Posted by: worshipguitarguy | August 9, 2006

Theme and Variation: A Page from Classical Music

musical.jpgI’m a huge fan of classical music.

… I know I have some explaining to do.  This is a worship guitar site, so why I’m bringing up music written by a bunch of wig wearing dead guys… especially when they wrote pieces that take half an hour or more (*cough* Messiah *cough*) to perform?  After all, many of us lose people if our songs hit the six minute mark.  How can we practically apply classical ideas to worship?  (Outside of insane guitar virtuosity of course.) 

Well, there is something we as worship guitarists can learn from these composers, it’s a principle called theme and variation.  It’s real simple, don’t worry, and it applies to us.   In crafting music, classical composers often presented a musical theme at the beginning of a piece, then subsequently placed variations or changes of that theme throughout the piece.  These changes create movement or flow, while at the same time keeping something consistent that listeners recognize. 

In modern worship music, we’ve got the theme part down.  Most modern worship writers, (Tomlin, Redman, Hughes, etc.) intentionally present catchy themes that people pick up on quickly.  The problem comes when there’s no variation… it’s almost like watching grass grow for five minutes… we all know how exciting that is.   Now I’m not suggesting changing the melody, consistency there is good.  What I am suggesting is varying the instrumentation, and guess who’s best able to do that… us.
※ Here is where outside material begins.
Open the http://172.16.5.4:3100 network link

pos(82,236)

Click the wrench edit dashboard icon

One of the best places to present variations is in the verses.  If a song has two verses, look for ways you can change your playing between the first and second, (or third) verses.   On a fast song for example, I may play the first verse with delay filled arpeggios that fill the spaces between the lines of the vocals.  During the second verse, I may play whole note open chords with a tremolo effect.  I could also drop out and let the bass and drums carry the verse.  Or to accent what they’re doing I might just strum the rhythm of the song while muting with my left hand, creating a scratching effect.  (In essence, I’m becoming a percussion instrument.)    
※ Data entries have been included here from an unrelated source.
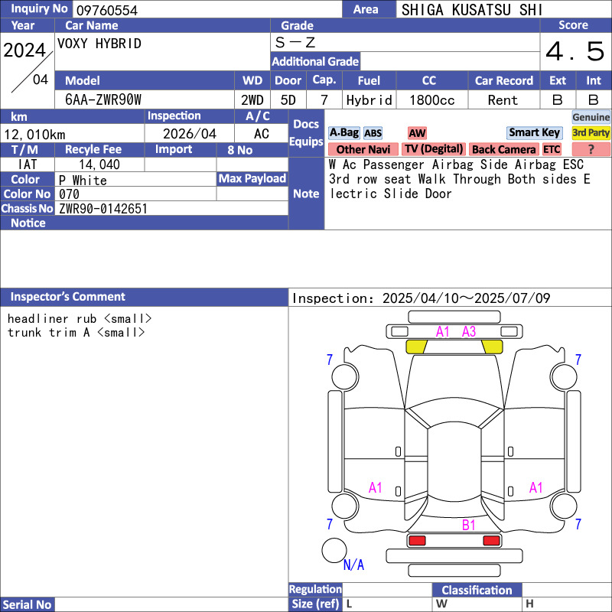
Task: Select the ABS equipment badge
Action: [373, 133]
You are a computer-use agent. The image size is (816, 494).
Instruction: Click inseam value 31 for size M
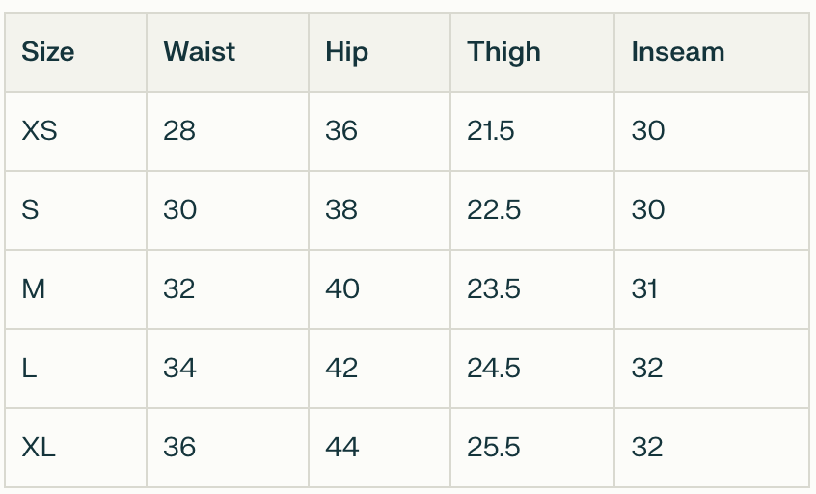pos(644,289)
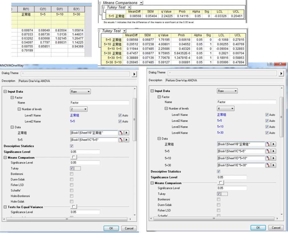The image size is (288, 233).
Task: Collapse the Tests for Equal Variance section
Action: pos(5,207)
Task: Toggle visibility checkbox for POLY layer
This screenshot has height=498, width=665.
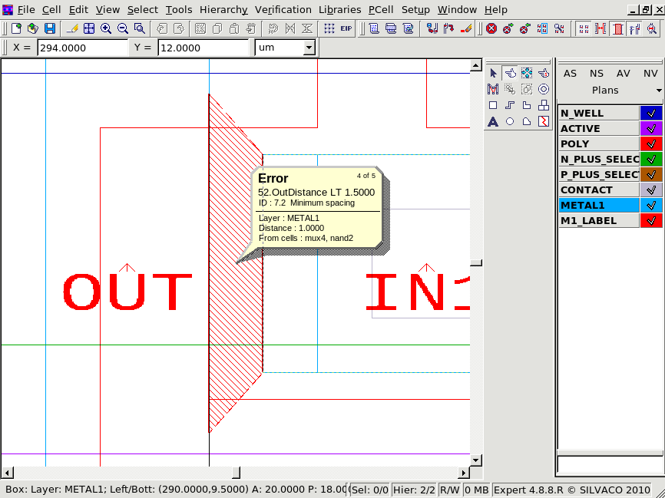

In choruses, you can get away with playing the same parts over and over, since they’re more of a corporate refrain.  But if you repeat a chorus 2 or 3 times in a row, you may want to find ways to build it from beginning to end

————-

Good Examples of variation in worship songs:

Salvation is Here
Hillsong United
Album: Look to You
Verses one and two are back to back.  Notice verse 1 is carried by the rhythmic jangly guitar part, and as a variation in verse 2, the second electric comes in playing aggressive octaves.   

You Never Let Go
Matt Redman
Album: Passion Everything Glorious
The first verse is driven mostly by the acoustic, with a swirling pad behind it… (I believe it’s created by a guitar and wah used as an ambient effect.)  The second verse has an electric with an octave style effect which answers the lines of the verse. 

Unchanging One
Todd Agnew
Album: Reflection of Something
Verse 1 is acoustically driven with the electric providing the high fill notes.  Verse 2 has overdriven power chords panning back and forth between the left and right channels.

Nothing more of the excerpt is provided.